## Actions to take:
1) According to the passage on net working capital, why do lenders and investors regard a company with plenty of working capital favorably? Answer in one to three sentences.
2) In the passage on net working capital, how is net working capital calculated from a company's balance sheet?

* begin Text block *

With access to a company’s balance sheet, net working capital can be calculated simply by subtracting current liabilities from current assets.

Current Assets – Current Liabilities = Net Working Capital

But, what exactly is net working capital, and how are current assets and current liabilities calculated?

Net Working Capital Can Be a Sign of Strength

When evaluating the financial health of a business, a substantial positive balance in net working capital is a sign of strong liquidity and efficiency in operation. Lenders and investors know that if a company has plenty of working capital, there will be money left over after short-term obligations to pay long-term debts and to invest in growing the company.

…Or a Warning Sign

Potential financial partners also know that if a company’s current liabilities are greater than its current assets, the business will not have money for growth. Even a company with strong revenue can tie up too much money and interfere with cash flow. At worst, the company may be unable to pay creditors and could eventually face bankruptcy.

* end Text block *
* begin Information supplied *

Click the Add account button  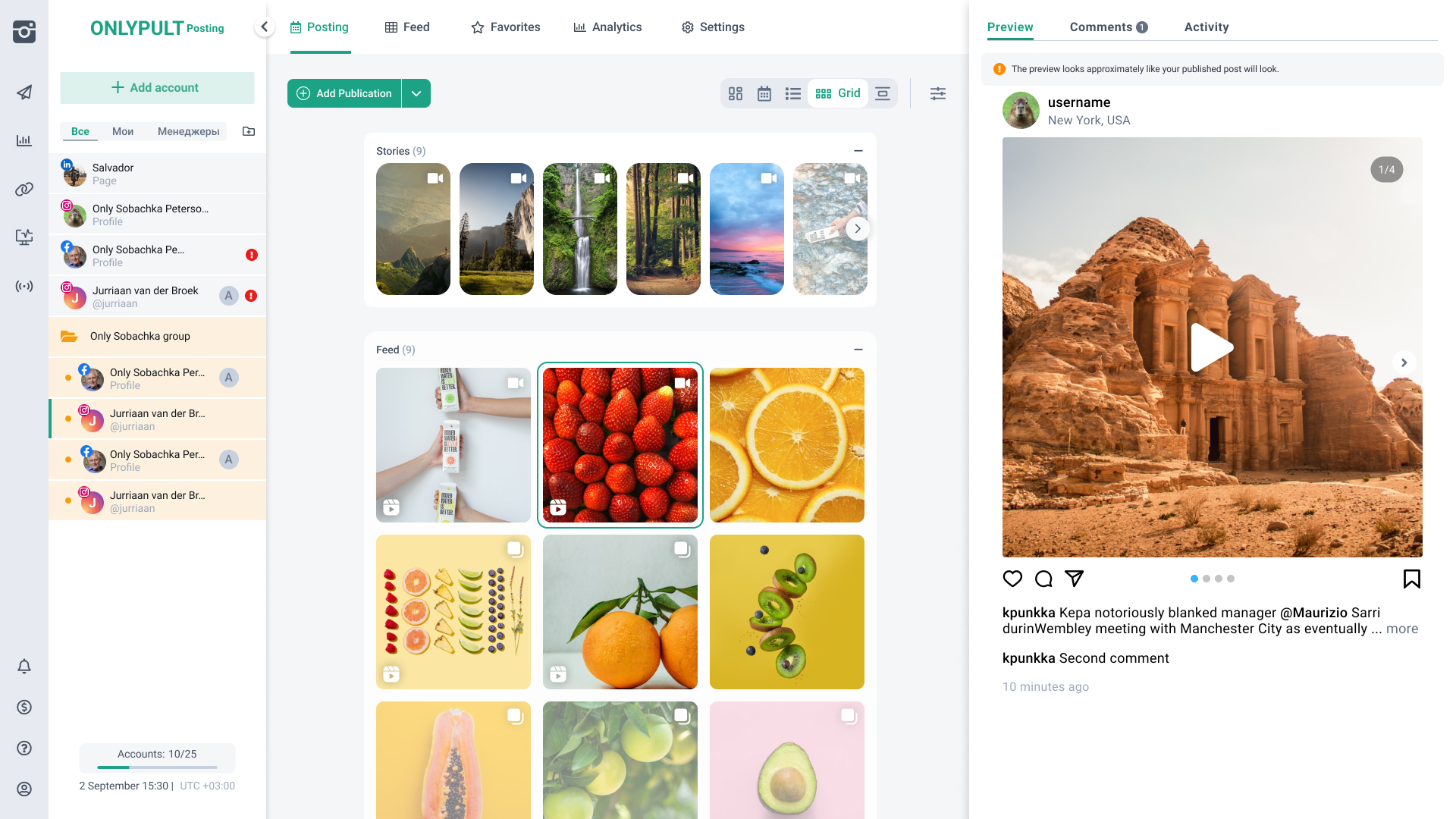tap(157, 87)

* end Information supplied *
* begin Information supplied *

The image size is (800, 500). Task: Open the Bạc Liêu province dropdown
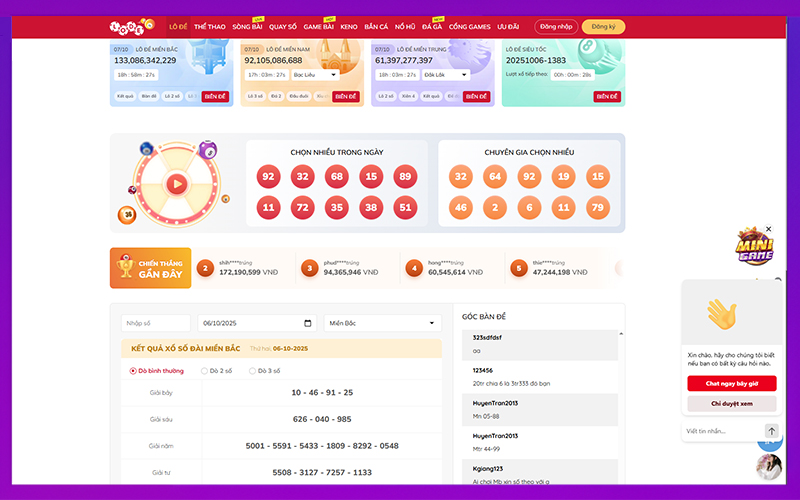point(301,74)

* end Information supplied *
* begin Information supplied *

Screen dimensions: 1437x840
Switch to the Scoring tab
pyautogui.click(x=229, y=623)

* end Information supplied *

## Task responses:
1) Lenders and investors know that a company with plenty of working capital will have money left over after meeting its short-term obligations. That money can go toward paying long-term debts and investing in the company's growth.

2) Net working capital is calculated by subtracting current liabilities from current assets.